Kenan Fellow Patricia Coldren delivers a session on effective communication with policy makers during the Education Policy Summit in Raleigh.

RALEIGH ‒ More than a dozen Kenan Fellows from across the state attended a two-day intensive Education Policy Summit June 14-15 in downtown Raleigh. The Biogen Foundation, the Lead Champion for the Kenan Fellows Program for Teacher Leadership’s Professional Learning Institutes, made the summit possible.

Kenan Fellows who attended the summit represented a wide cross-section of grade levels, disciplines and districts. The teachers gathered to learn more about education policy and the legislative process. The inaugural event – an optional professional learning workshop for Fellows ‒ provided the educators with plenary sessions on how to build relationships and communicate with policy-makers, navigate complex state and federal education issues and discover effective ways to advocate for policies that support teacher leadership and benefit students.

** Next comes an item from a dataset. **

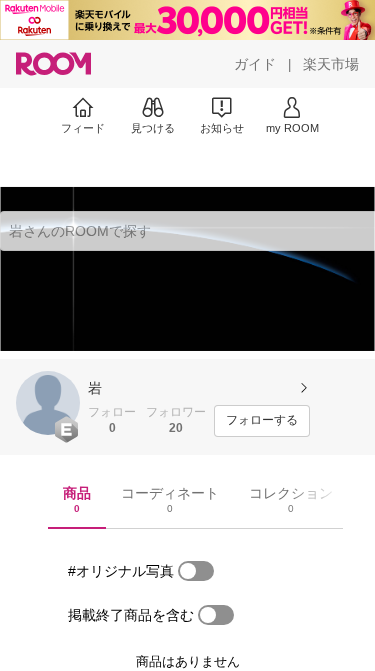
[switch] (196, 571)
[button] (48, 403)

Over the two days, the Fellows had the opportunity to meet with members of the NC General Assembly, the NC Department of Public Instruction and other stakeholders in education including LaTanya Pattillo, the Teacher Advisor to Gov. Roy Cooper. Pattillo, a 2013-14 Kenan Fellow, spoke with the Fellows about the importance of increasing teacher voice outside of the classroom.

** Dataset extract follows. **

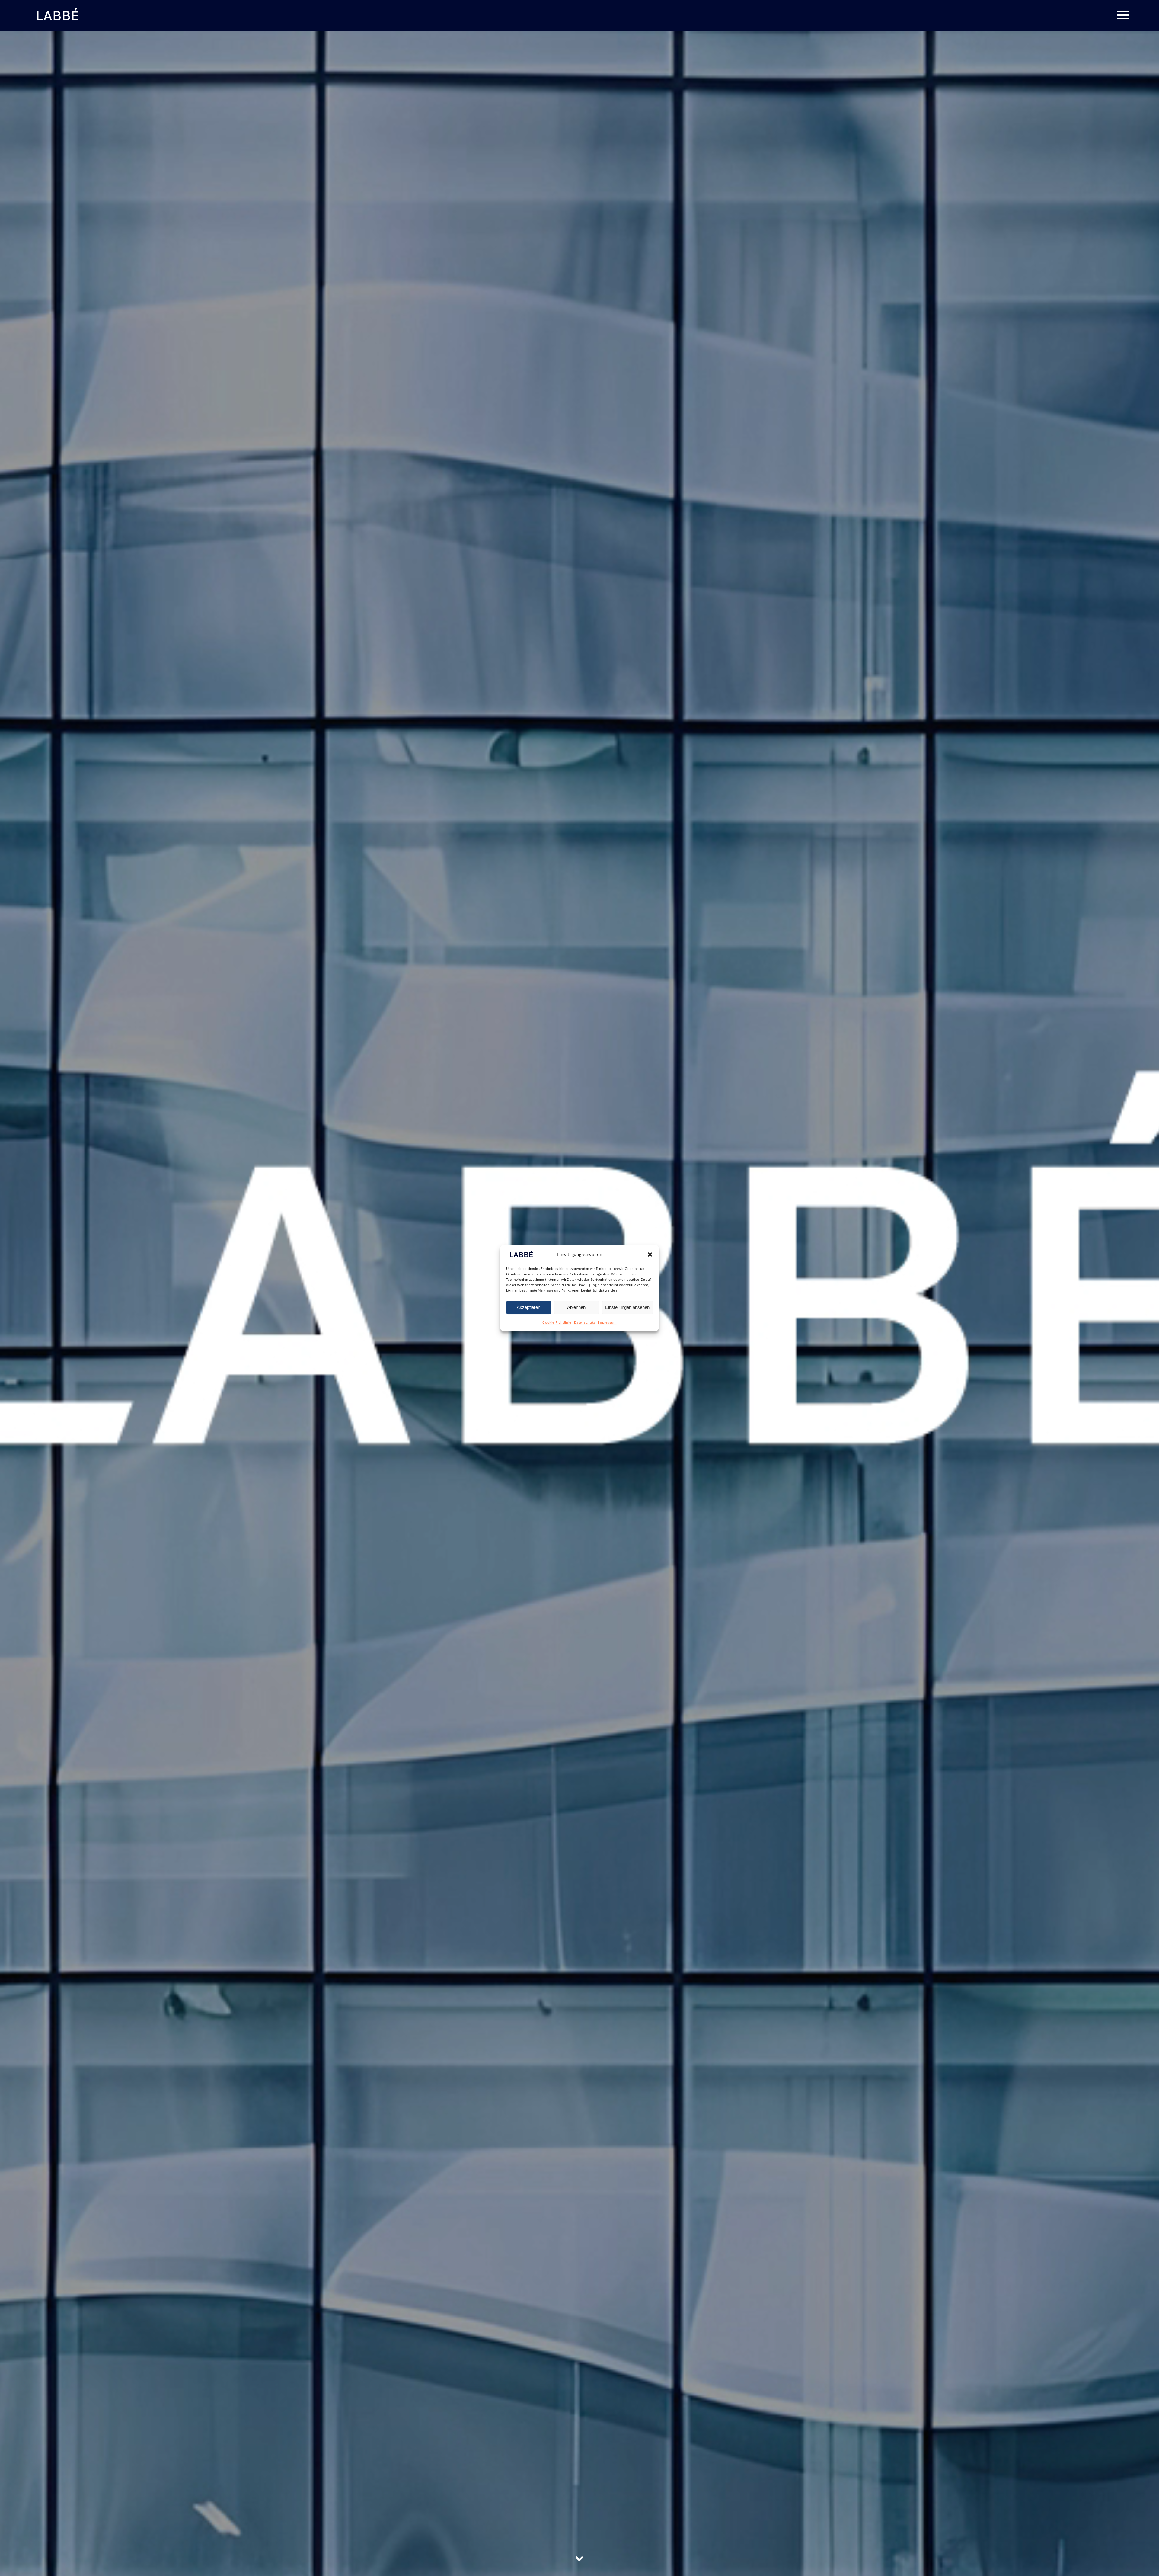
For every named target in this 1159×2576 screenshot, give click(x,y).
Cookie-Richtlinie (556, 1322)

“Make sure you share your story so that policy makers know the kinds of issues you face as educators,” said Pattillo, who credits her Kenan fellowship along with other achievements in her professional career for helping her become the teacher advisor to the governor. “Kenan Fellows is a fantastic program for you to gain support and identify areas that are important to you. I’m here because of people who have supported me and motivated me to embrace my leadership skills and my ideals about education.”

Lena Deskins, a 2015-16 Kenan Fellow, said the summit has encouraged her to be more outspoken. “In the past I have considered myself a passive advocate. I like to write letters,” said Deskins, who teaches middle school science in Durham Public Schools. “My biggest takeaway is the importance of establishing that relationship with legislators and having more face-to-face interactions.”

Kenan Fellows pictured with NC Superintendent Mark Johnson at NC DPI headquarters in Raleigh

Vance Kite, who is working toward a doctorate in STEM Education at NC State University, said his biggest take away was learning how educators could help shape policy by sharing their expertise with policy makers. “I feel motivated that teachers need to be advocates because there are legislators who do not have a background in education but are open to ideas and want to learn,” said Kite, a 2012-13 Kenan Fellow. “Who better to teach them than educators.”